Your reply should contain every record, restated word for word.

Records supplied below:

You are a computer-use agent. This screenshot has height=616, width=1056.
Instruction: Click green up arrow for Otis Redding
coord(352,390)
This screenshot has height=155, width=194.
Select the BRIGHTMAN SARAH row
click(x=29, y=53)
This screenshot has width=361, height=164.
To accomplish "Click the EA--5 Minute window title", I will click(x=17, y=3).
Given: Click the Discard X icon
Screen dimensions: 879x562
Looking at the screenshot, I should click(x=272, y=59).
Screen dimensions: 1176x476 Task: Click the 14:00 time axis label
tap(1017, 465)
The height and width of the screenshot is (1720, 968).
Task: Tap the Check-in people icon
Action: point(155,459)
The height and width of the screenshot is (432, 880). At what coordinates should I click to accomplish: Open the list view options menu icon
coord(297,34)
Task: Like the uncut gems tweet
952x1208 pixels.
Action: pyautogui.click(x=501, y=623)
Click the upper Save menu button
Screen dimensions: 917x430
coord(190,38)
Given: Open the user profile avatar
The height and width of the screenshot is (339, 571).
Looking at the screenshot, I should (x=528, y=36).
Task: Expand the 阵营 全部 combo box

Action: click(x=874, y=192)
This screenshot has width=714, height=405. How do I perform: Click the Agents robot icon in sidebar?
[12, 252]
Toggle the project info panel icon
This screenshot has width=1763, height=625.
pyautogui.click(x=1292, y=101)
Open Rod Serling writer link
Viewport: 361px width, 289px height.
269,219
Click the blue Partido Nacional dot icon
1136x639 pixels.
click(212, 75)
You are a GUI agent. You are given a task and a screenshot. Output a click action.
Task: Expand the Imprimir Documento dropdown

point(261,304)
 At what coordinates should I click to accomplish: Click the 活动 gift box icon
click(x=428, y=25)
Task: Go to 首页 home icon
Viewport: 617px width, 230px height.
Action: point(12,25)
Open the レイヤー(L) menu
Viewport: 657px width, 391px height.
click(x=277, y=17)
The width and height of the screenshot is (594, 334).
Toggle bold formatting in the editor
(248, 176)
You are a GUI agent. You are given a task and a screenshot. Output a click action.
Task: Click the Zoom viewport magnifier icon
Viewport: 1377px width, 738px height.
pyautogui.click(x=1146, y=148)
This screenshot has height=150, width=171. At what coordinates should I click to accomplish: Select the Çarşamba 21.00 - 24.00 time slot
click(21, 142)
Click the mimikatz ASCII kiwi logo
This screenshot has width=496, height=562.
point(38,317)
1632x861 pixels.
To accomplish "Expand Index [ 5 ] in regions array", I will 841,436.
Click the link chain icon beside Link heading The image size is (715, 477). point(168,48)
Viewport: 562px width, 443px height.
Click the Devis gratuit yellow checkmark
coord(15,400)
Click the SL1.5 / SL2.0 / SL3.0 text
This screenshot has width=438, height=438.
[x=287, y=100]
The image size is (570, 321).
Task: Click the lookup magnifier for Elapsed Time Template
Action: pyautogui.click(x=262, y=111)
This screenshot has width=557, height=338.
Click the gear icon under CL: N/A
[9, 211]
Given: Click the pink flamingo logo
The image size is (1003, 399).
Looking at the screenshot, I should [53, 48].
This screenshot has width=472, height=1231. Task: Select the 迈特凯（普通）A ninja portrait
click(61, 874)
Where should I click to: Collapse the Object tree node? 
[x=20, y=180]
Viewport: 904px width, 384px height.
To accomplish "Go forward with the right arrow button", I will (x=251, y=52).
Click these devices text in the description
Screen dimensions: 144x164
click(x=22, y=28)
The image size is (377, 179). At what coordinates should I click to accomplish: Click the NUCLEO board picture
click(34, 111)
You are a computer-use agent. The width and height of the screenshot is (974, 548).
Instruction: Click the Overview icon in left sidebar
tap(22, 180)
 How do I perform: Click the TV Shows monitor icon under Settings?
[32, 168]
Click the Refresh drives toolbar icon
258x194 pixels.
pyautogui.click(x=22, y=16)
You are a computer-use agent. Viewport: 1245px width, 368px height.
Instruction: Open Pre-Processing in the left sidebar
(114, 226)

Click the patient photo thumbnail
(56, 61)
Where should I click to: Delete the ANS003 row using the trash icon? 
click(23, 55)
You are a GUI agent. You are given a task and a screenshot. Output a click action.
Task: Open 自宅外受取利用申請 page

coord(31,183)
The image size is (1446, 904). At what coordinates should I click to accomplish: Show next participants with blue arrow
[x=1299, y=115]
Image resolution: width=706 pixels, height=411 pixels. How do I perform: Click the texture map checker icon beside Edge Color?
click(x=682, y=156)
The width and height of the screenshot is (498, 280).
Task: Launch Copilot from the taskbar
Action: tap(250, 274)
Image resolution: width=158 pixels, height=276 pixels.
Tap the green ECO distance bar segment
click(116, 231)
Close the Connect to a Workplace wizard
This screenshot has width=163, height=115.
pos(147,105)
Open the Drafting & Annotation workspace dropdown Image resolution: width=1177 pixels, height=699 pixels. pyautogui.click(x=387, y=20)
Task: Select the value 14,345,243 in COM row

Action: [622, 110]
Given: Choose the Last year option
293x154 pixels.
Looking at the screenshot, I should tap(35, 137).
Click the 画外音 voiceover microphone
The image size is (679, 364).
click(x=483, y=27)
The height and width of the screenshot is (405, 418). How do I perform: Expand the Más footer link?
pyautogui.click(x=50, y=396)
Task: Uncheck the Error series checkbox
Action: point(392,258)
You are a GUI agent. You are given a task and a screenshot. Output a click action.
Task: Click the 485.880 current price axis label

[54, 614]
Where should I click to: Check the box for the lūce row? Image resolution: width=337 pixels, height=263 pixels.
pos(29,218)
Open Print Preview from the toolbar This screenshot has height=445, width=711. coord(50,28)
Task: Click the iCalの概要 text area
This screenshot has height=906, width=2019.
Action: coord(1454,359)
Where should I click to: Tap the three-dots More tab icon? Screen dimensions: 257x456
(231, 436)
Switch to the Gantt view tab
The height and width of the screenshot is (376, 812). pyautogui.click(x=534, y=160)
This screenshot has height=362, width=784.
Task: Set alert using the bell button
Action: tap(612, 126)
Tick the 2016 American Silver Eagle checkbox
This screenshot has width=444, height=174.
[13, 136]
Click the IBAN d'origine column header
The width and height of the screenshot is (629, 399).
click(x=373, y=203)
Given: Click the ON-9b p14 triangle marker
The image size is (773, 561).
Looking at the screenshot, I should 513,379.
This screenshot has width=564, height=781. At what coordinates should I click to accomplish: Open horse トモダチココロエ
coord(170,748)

End of Records supplied.

Answer to the problem
You are a computer-use agent. This screenshot has height=616, width=1056.
Instruction: Click green up arrow for Otis Redding
coord(352,390)
This screenshot has height=155, width=194.
Select the BRIGHTMAN SARAH row
click(x=29, y=53)
This screenshot has width=361, height=164.
To accomplish "Click the EA--5 Minute window title", I will click(x=17, y=3).
Given: Click the Discard X icon
Screen dimensions: 879x562
Looking at the screenshot, I should click(x=272, y=59).
Screen dimensions: 1176x476 Task: Click the 14:00 time axis label
tap(1017, 465)
The height and width of the screenshot is (1720, 968).
Task: Tap the Check-in people icon
Action: point(155,459)
The height and width of the screenshot is (432, 880). At what coordinates should I click to accomplish: Open the list view options menu icon
coord(297,34)
Task: Like the uncut gems tweet
952x1208 pixels.
Action: pyautogui.click(x=501, y=623)
Click the upper Save menu button
Screen dimensions: 917x430
coord(190,38)
Given: Open the user profile avatar
The height and width of the screenshot is (339, 571).
Looking at the screenshot, I should (x=528, y=36).
Task: Expand the 阵营 全部 combo box

Action: click(x=874, y=192)
This screenshot has width=714, height=405. How do I perform: Click the Agents robot icon in sidebar?
[12, 252]
Toggle the project info panel icon
This screenshot has width=1763, height=625.
pyautogui.click(x=1292, y=101)
Open Rod Serling writer link
Viewport: 361px width, 289px height.
269,219
Click the blue Partido Nacional dot icon
1136x639 pixels.
click(212, 75)
You are a GUI agent. You are given a task and a screenshot. Output a click action.
Task: Expand the Imprimir Documento dropdown

point(261,304)
 At what coordinates should I click to accomplish: Click the 活动 gift box icon
click(x=428, y=25)
Task: Go to 首页 home icon
Viewport: 617px width, 230px height.
Action: point(12,25)
Open the レイヤー(L) menu
Viewport: 657px width, 391px height.
click(x=277, y=17)
The width and height of the screenshot is (594, 334).
Toggle bold formatting in the editor
(248, 176)
You are a GUI agent. You are given a task and a screenshot. Output a click action.
Task: Click the Zoom viewport magnifier icon
Viewport: 1377px width, 738px height.
pyautogui.click(x=1146, y=148)
This screenshot has height=150, width=171. At what coordinates should I click to accomplish: Select the Çarşamba 21.00 - 24.00 time slot
click(21, 142)
Click the mimikatz ASCII kiwi logo
This screenshot has width=496, height=562.
point(38,317)
1632x861 pixels.
To accomplish "Expand Index [ 5 ] in regions array", I will 841,436.
Click the link chain icon beside Link heading The image size is (715, 477). point(168,48)
Viewport: 562px width, 443px height.
Click the Devis gratuit yellow checkmark
coord(15,400)
Click the SL1.5 / SL2.0 / SL3.0 text
This screenshot has width=438, height=438.
[x=287, y=100]
The image size is (570, 321).
Task: Click the lookup magnifier for Elapsed Time Template
Action: pyautogui.click(x=262, y=111)
This screenshot has width=557, height=338.
Click the gear icon under CL: N/A
[9, 211]
Given: Click the pink flamingo logo
The image size is (1003, 399).
Looking at the screenshot, I should [53, 48].
This screenshot has width=472, height=1231. Task: Select the 迈特凯（普通）A ninja portrait
click(61, 874)
Where should I click to: Collapse the Object tree node? 
[x=20, y=180]
Viewport: 904px width, 384px height.
To accomplish "Go forward with the right arrow button", I will (x=251, y=52).
Click these devices text in the description
Screen dimensions: 144x164
click(x=22, y=28)
The image size is (377, 179). At what coordinates should I click to accomplish: Click the NUCLEO board picture
click(34, 111)
You are a computer-use agent. The width and height of the screenshot is (974, 548).
Instruction: Click the Overview icon in left sidebar
tap(22, 180)
 How do I perform: Click the TV Shows monitor icon under Settings?
[32, 168]
Click the Refresh drives toolbar icon
258x194 pixels.
pyautogui.click(x=22, y=16)
You are a computer-use agent. Viewport: 1245px width, 368px height.
Instruction: Open Pre-Processing in the left sidebar
(114, 226)

Click the patient photo thumbnail
(56, 61)
Where should I click to: Delete the ANS003 row using the trash icon? 
click(23, 55)
You are a GUI agent. You are given a task and a screenshot. Output a click action.
Task: Open 自宅外受取利用申請 page

coord(31,183)
The image size is (1446, 904). At what coordinates should I click to accomplish: Show next participants with blue arrow
[x=1299, y=115]
Image resolution: width=706 pixels, height=411 pixels. How do I perform: Click the texture map checker icon beside Edge Color?
click(x=682, y=156)
The width and height of the screenshot is (498, 280).
Task: Launch Copilot from the taskbar
Action: tap(250, 274)
Image resolution: width=158 pixels, height=276 pixels.
Tap the green ECO distance bar segment
click(116, 231)
Close the Connect to a Workplace wizard
This screenshot has width=163, height=115.
pos(147,105)
Open the Drafting & Annotation workspace dropdown Image resolution: width=1177 pixels, height=699 pixels. pyautogui.click(x=387, y=20)
Task: Select the value 14,345,243 in COM row

Action: [622, 110]
Given: Choose the Last year option
293x154 pixels.
Looking at the screenshot, I should tap(35, 137).
Click the 画外音 voiceover microphone
The image size is (679, 364).
click(x=483, y=27)
The height and width of the screenshot is (405, 418). How do I perform: Expand the Más footer link?
pyautogui.click(x=50, y=396)
Task: Uncheck the Error series checkbox
Action: point(392,258)
You are a GUI agent. You are given a task and a screenshot. Output a click action.
Task: Click the 485.880 current price axis label

[54, 614]
Where should I click to: Check the box for the lūce row? Image resolution: width=337 pixels, height=263 pixels.
pos(29,218)
Open Print Preview from the toolbar This screenshot has height=445, width=711. coord(50,28)
Task: Click the iCalの概要 text area
This screenshot has height=906, width=2019.
Action: coord(1454,359)
Where should I click to: Tap the three-dots More tab icon? Screen dimensions: 257x456
(231, 436)
Switch to the Gantt view tab
The height and width of the screenshot is (376, 812). pyautogui.click(x=534, y=160)
This screenshot has height=362, width=784.
Task: Set alert using the bell button
Action: tap(612, 126)
Tick the 2016 American Silver Eagle checkbox
This screenshot has width=444, height=174.
[13, 136]
Click the IBAN d'origine column header
The width and height of the screenshot is (629, 399).
click(x=373, y=203)
Given: Click the ON-9b p14 triangle marker
The image size is (773, 561).
Looking at the screenshot, I should 513,379.
This screenshot has width=564, height=781. At what coordinates should I click to accomplish: Open horse トモダチココロエ
coord(170,748)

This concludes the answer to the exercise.